◆ TEXTE À LIRE ◆
Mardi 10 novembre à 15h, le Président de l'Assemblée nationale Richard Ferrand a rendu hommage à Jacques Chaban-Delmas, ancien président d’honneur de l’Assemblée nationale, décédé le 10 novembre 2000.

Jacques Chaban-Delmas a vécu comme il marchait, à grandes enjambées, presque à marche forcée. Résistant, maire de Bordeaux, député de la Gironde, Président de l’Assemblée nationale durant 16 ans, Premier ministre de Georges Pompidou, sa carrière politique traverse toute la seconde moitié du XXe siècle.

Après avoir obtenu son baccalauréat en 1933, Jacques Delmas, devient journaliste au quotidien L’information économique et financière tout en poursuivant ses études supérieures. Il sera diplômé en 1937 en économie à l’École libre des sciences politiques, puis de droit public en 1938.

Lors de son service militaire en 1938, il est reçu premier à l’école des officiers de réserve de l’école d’Élève Officier de Réserve et sort major de sa promotion à Saint-Cyr en mars 1939.

C’est en août 1940 qu’il rencontre son destin. Démobilisé depuis le 3 août, ne supportant pas l’humiliation de la défaite, il passe en zone libre. Après avoir entendu la voix du général de Gaulle sur les ondes brouillées de la radio, il cherche à rejoindre la France libre mais ses contacts l’orientent vers la Résistance intérieure. Travaillant au ministère de la Production industrielle, il participe au réseau « Hector ». Pour servir la résistance, il entre à l’Inspection générale des finances en 1943. Jusqu’alors connu sous le nom de « Lakanal », du nom de son lycée à Sceaux, il prend, en 1943, le pseudonyme de « Chaban », du nom du château de Chaban qu’il a lu sur un écriteau lors d’un déplacement en Dordogne. Il gardera ce nom toute sa vie.

En mai 1944, Jacques Chaban-Delmas, à peine 29 ans, est promu général de brigade par décision du Gouvernement d’Alger. Il se rend clandestinement à Londres le 25 juillet afin d’informer le commandement allié des moyens militaires de la Résistance à Paris. Il rejoint la capitale occupée en bicyclette le 16 août, traversant ainsi les lignes ennemies. Il joue alors un rôle central durant l’insurrection parisienne, qui débute le 19 août, et accueille le 25 août la 2eDB menée par le général Leclerc.

L'après-midi, il rencontre, à la gare Montparnasse, le général De Gaulle, tout juste arrivé à Paris. Il raconte ce moment dans sa biographie « L’Ardeur » de la façon suivante : « À ce moment, le Général me toise de haut en bas. Un silence se fait ; ça dure des secondes, autant dire une éternité… Je vois alors passer dans le regard du Général une succession de sentiments. D’abord, la surprise. Et puis, la prise de conscience et la rogne, la colère. Comment a-t-on pu faire nommer, promouvoir ce gamin ? Et puis, un attendrissement extraordinaire, au point que son regard s’est embué. Il s’était bien passé dix secondes. Alors, il m’a tendu la main, a pris la mienne et l’a gardée longtemps dans la sienne. Et il m’a dit : "C’est bien, Chaban !". Moi, j’étais récompensé ». C’est son acte de naissance politique.

◆ TRAVAIL DEMANDÉ ◆
A – Répondez à ces questions d'après le texte sur Chaban-Delmas :
(i) En quelle année obtient-il son baccalauréat ?
(ii) Sous quel nom est-il connu dans la Résistance avant de prendre celui de « Chaban » ?
(iii) Dans quelle gare rencontre-t-il le général De Gaulle ?
B – Indiquez si chaque affirmation est conforme au texte sur Chaban-Delmas, en citant les mots qui le montrent :
(i) Il a présidé l'Assemblée nationale pendant 16 ans.
(ii) Il a regagné Paris occupé en voiture le 16 août.
(iii) Il a obtenu son diplôme de droit public en 1937.

◆ DONNÉES ENREGISTRÉES ◆
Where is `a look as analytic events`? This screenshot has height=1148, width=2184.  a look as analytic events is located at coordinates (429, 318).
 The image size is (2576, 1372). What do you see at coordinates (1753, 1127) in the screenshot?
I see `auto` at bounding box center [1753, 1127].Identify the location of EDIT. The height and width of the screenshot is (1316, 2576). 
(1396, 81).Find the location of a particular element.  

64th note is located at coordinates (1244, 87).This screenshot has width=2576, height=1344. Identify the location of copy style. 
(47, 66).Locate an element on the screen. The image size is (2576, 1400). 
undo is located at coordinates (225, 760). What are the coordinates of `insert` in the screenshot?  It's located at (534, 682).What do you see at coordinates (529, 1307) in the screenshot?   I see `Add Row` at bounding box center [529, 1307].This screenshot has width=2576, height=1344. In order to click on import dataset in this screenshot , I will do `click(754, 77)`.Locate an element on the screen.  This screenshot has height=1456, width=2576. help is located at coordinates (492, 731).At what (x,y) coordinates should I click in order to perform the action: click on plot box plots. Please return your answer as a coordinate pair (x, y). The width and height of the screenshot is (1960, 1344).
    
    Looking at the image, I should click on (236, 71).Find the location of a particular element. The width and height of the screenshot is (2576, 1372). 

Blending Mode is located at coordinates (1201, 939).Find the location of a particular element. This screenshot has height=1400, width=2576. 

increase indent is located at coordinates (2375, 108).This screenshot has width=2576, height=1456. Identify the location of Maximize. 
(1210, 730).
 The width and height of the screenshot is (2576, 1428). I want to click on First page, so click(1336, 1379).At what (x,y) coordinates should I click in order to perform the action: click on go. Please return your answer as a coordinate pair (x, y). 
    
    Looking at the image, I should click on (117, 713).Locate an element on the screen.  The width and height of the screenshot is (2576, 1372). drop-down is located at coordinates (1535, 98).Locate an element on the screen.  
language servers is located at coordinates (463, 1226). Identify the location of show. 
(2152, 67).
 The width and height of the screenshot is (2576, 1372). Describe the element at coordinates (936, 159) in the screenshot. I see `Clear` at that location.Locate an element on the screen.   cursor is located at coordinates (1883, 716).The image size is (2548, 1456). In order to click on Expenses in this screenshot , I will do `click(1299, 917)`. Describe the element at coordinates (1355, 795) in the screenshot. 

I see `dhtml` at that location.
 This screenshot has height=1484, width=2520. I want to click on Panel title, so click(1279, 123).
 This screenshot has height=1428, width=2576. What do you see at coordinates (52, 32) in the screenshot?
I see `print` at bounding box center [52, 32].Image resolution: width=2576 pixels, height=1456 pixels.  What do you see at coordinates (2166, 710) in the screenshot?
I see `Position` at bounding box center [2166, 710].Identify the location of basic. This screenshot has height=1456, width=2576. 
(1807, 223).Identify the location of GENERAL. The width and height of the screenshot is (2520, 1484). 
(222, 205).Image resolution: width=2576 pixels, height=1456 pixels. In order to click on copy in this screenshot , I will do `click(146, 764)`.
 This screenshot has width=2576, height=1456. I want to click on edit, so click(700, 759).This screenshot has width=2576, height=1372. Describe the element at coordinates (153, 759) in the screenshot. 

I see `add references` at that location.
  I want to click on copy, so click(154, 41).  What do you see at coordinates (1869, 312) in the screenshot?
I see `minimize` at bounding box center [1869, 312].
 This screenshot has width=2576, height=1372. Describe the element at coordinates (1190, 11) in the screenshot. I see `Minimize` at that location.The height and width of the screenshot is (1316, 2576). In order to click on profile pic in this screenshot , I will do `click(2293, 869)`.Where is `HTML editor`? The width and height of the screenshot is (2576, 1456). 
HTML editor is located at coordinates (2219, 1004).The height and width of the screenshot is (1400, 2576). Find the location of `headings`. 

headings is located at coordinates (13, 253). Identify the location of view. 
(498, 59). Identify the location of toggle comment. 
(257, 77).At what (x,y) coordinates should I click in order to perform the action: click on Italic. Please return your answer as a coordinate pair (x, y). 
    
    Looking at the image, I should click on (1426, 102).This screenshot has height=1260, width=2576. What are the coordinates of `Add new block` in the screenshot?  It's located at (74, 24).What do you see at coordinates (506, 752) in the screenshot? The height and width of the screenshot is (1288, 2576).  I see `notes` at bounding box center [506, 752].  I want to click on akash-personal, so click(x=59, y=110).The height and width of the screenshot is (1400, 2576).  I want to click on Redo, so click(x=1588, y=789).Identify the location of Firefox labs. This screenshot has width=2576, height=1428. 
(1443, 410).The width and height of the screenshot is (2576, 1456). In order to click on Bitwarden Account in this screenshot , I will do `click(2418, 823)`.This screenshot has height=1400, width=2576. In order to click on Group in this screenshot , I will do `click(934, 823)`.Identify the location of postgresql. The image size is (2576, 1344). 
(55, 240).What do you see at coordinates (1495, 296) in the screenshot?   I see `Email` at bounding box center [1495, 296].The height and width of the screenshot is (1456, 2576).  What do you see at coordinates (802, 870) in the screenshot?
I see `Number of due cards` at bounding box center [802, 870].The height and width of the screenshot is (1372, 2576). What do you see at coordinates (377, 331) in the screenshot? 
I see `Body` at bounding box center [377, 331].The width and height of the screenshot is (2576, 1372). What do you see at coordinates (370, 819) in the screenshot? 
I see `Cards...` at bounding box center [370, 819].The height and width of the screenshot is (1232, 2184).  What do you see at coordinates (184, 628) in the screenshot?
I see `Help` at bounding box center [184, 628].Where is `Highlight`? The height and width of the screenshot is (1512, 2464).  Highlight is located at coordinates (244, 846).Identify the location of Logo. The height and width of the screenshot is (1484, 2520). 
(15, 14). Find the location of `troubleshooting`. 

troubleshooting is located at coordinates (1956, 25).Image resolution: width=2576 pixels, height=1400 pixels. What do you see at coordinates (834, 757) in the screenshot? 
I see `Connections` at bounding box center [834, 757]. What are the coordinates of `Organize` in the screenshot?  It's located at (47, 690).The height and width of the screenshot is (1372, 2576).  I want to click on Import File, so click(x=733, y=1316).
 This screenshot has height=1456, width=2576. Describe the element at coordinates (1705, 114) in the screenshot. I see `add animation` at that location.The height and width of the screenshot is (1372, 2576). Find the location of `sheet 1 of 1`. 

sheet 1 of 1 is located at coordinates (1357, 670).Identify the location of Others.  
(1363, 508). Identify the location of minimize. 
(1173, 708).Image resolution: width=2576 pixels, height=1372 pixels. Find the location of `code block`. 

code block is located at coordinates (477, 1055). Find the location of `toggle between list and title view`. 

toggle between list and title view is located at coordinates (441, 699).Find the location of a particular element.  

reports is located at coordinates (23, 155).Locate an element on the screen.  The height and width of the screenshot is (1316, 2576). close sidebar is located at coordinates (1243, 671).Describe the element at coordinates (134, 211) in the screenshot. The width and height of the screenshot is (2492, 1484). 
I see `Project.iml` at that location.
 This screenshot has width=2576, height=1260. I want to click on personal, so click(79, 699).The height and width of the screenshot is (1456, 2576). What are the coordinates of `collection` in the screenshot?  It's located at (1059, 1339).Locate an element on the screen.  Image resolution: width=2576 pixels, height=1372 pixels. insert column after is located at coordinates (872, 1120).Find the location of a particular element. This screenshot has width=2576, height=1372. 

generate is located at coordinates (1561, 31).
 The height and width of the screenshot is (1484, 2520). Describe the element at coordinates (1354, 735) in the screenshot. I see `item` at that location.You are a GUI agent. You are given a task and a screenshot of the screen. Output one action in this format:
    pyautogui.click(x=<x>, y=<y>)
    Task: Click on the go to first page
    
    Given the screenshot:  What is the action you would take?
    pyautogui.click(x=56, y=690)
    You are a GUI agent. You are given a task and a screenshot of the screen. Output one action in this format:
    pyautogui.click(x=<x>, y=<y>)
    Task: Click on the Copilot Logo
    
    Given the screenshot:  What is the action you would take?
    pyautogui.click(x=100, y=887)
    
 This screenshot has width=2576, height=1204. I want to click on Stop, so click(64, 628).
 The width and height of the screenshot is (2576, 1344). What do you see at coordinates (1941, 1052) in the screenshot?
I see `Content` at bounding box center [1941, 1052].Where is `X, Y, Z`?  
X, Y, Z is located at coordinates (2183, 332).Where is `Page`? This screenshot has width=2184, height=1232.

◆ RÉPONSES ATTENDUES ◆
A –
(i) En 1933.
(ii) Sous le nom de « Lakanal ».
(iii) À la gare Montparnasse.

B –
(i) Oui : « Président de l’Assemblée nationale durant 16 ans ».
(ii) Non : « Il rejoint la capitale occupée en bicyclette le 16 août ».
(iii) Non : « Il sera diplômé en 1937 en économie à l’École libre des sciences politiques, puis de droit public en 1938 ».